6. Create a strong back-up:
If any company has a strong back-up only then they can rebrand their product because at the time rebranding the business requires huge capital for investing. For creating a strong back-up, the company should be trustworthy and be cooperative with financial bodies and teams along with upwards and downwards teams. Without a strong back-up, the company has no option for rebranding.
• Financial back-up— Financial back-up means how much funds a company has for doing something without financial back-up a company should not survive for long term.
• Team spirit— Back-up does not mean a financial resource; it also depends on other qualities like team spirit, leadership, it does also matter for rebranding.
7. Product life cycle:
Every product has four stages the first stage is the introduced stage and second one is growth and third is the maturity stage and the last is the decline stage.
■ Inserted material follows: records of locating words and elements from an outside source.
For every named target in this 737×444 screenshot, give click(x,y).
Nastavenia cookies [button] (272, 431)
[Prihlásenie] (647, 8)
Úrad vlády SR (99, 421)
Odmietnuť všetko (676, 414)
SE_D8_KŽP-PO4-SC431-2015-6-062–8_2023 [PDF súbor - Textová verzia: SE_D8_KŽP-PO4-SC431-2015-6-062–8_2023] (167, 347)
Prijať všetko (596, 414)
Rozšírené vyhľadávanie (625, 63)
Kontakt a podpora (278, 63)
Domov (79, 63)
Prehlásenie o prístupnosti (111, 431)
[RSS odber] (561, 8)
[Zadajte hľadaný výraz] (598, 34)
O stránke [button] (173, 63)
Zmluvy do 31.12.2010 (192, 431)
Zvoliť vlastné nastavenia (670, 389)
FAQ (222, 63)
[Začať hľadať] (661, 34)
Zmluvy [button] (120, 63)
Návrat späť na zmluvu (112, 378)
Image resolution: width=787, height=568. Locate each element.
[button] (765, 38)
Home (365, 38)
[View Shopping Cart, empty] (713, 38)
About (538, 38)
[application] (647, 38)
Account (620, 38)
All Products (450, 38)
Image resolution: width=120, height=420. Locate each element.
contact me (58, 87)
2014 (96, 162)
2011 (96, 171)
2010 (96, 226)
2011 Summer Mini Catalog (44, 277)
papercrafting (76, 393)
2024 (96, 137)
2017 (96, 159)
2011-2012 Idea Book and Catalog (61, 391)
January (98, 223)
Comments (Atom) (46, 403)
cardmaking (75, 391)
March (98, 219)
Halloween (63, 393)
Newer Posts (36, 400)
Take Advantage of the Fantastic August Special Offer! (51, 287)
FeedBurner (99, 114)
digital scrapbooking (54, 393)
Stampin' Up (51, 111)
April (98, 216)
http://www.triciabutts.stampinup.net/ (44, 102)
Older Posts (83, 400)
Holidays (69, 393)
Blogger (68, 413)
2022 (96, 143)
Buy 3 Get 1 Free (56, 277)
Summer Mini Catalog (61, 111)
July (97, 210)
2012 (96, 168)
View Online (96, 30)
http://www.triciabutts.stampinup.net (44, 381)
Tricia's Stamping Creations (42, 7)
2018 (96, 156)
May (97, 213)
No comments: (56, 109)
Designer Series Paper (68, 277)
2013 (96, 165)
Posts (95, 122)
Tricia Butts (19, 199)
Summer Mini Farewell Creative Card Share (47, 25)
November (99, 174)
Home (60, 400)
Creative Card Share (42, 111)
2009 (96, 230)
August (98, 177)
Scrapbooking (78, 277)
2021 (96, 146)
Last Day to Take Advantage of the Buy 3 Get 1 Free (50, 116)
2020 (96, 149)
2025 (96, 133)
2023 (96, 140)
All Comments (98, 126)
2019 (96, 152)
According to this life cycle, every company puts their efforts into the product. At the starting stage company puts more effort as compared to the later stage there are the following terms of the life cycle of the product. In most cases at the decline stage product rebranding is required.
Introductory stage— The introductory stage is the starting stage of every product. At this stage, the company incurred more expense on the advertisement.
• Growth stage— At this stage product generates more revenue rather than another stage because there is a high demand for the product in the market.
• Maturity stage— This stage is the second the last stage of the product life cycle. At this stage the revenue of the product is stable and the company doesn’t put their extra efforts into sales.
• Declined stage— At this stage every organization has two options first is disposal and another one is to rebrand the product.
8. Establish a new advertising framework:
A new advertisement framework is an essential part of the rebranding of a product. because without promotional activity rebranding is not possible. If you are thinking about the changing logo and slogan of the company. It is a major change that’s why advertisements play a vital role in conveying the message to a general audience. There are two ways to advertise your rebranding activity.
• Digital advertising: This is a modern method of advertisement where different types of advertisement are done digitally namely. Social media advertising, search engine optimization, email marketing, etc.
• Traditional advertising: Traditional marketing has a long history. It is a conventional method of advertising. There are some ways of traditional marketing. Newspaper, television, banner, billboards.
9. Monitoring and evaluation:
In the final stage of rebranding, it is very important to keep an eye on the entire process working. There are always issues whenever changes are required in the organization. Having a clear-cut policy of monitoring and evaluation can pave the way for getting effective and timely results.
• Monitoring: Monitoring is continuously keeping watch over the working mechanism of the entire framework build for rebranding needs efforts from all the participating members.
• Evaluation: When information form monitoring is used for checking out how close we are to our target it is called evaluation, under evaluation deviations are identified and instant decisions are taken to match expected and achieved outcomes.
Building an effective rebranding strategy is identical to building a strong brand image but with some extra steps. A business must consider its objective, its business model, product features, and most importantly target population while rebranding. Although, rebranding seems to be a complex process that demands long-term efforts. Proper planning, knowledge of basic marketing concepts and the product life cycle can help in reposition the entire brand.